If you've spent any amount of time around any kind of screen lately, you've probably seen a trailer for the new James Bond movie, No Time to Die. The movie's long awaited U.K. premiere was held at the end of September, about a year and a half after its planned (pre-covid) release date.
All these trailers got me thinking about the movie's theme song, also called "No Time to Die" and recorded by Billie Eilish. It feels like the song was released a lifetime ago. To wit: the Grammys, which have a famously jacked-up sense of time, gave the song a trophy more than six months ago.

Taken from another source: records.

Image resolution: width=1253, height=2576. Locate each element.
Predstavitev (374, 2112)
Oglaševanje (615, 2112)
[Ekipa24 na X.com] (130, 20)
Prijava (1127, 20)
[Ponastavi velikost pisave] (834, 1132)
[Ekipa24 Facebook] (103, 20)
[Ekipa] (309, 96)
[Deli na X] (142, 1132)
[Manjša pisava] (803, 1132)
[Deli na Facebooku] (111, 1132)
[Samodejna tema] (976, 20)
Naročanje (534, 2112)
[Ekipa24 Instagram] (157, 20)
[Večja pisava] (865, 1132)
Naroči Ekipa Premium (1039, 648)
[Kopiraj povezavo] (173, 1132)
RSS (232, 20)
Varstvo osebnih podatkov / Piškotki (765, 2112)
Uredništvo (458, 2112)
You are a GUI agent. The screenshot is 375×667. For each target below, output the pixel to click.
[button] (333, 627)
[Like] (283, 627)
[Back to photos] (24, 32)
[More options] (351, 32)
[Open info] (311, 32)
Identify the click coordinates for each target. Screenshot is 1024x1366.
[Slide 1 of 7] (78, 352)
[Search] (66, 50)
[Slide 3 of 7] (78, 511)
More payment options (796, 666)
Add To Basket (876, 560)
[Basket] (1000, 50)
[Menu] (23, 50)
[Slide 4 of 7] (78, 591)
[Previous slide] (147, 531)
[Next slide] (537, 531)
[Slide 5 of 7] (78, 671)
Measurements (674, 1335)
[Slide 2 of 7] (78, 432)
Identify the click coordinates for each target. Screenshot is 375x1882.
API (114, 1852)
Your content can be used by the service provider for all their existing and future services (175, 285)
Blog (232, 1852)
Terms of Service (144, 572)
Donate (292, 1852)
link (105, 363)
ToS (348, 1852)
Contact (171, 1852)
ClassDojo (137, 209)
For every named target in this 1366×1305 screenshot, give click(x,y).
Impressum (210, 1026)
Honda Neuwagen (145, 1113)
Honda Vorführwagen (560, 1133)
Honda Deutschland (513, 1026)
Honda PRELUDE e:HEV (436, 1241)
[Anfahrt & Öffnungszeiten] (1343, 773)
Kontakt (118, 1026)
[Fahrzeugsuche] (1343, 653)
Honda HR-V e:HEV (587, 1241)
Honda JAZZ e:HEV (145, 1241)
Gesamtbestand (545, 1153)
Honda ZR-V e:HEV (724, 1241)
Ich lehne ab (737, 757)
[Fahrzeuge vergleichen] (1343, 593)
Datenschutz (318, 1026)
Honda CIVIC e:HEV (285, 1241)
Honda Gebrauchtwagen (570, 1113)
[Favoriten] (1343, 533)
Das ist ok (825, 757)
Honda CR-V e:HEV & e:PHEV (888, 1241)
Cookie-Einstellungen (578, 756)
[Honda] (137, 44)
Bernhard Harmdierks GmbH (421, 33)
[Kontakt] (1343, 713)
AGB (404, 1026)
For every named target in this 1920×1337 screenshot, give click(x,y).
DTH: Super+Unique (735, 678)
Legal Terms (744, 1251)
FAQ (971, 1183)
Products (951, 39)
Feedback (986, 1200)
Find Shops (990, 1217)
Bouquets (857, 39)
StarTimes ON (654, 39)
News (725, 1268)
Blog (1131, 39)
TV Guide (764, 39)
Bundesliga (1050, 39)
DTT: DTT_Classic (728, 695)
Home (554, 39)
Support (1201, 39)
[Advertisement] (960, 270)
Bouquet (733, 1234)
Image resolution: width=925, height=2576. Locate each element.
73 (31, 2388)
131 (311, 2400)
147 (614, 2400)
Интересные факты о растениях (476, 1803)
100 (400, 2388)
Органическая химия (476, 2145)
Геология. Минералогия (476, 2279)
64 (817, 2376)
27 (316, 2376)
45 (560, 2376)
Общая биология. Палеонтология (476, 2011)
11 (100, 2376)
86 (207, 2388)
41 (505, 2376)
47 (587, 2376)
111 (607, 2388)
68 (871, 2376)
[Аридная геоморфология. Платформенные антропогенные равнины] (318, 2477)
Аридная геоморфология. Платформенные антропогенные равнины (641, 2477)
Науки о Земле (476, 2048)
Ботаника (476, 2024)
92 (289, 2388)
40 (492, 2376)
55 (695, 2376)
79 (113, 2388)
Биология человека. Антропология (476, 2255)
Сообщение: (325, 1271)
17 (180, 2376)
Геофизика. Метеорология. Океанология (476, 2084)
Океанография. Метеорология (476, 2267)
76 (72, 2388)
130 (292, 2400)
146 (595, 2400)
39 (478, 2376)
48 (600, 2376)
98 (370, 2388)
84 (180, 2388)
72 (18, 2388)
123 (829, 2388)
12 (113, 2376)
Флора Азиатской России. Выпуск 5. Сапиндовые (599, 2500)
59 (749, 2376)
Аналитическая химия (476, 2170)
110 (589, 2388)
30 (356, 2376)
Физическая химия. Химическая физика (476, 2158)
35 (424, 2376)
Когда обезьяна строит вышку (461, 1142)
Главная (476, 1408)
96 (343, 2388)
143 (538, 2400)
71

I decided to take a look at how exceptional it is for a song to get a Grammy before the movie it was written for is released. I used R to comb through the list of winners of the Grammy Award for Best Song Written for Visual Media, and here's what I found:

On average, there's a gap of about 382 days between a movie's release and its song's Grammy win. "No Time to Die," however, won its Grammy 198 days before No Time to Die premiered. Before this year, no song had ever won a Grammy before its movie premiered. (To give you an idea of how bizarre and delayed the Grammy timeline can be, consider that the movie A Star is Born birthed the winner of this award in 2019 and 2020...)
So what's that outlier on the other side? That would be They Might Be Giants' "Boss of Me," best known as the theme song to Malcolm in the Middle. This song, the only non-movie tune to win the award, received a Grammy in February 2002, more than two years after the sitcom's January 2000 premiere.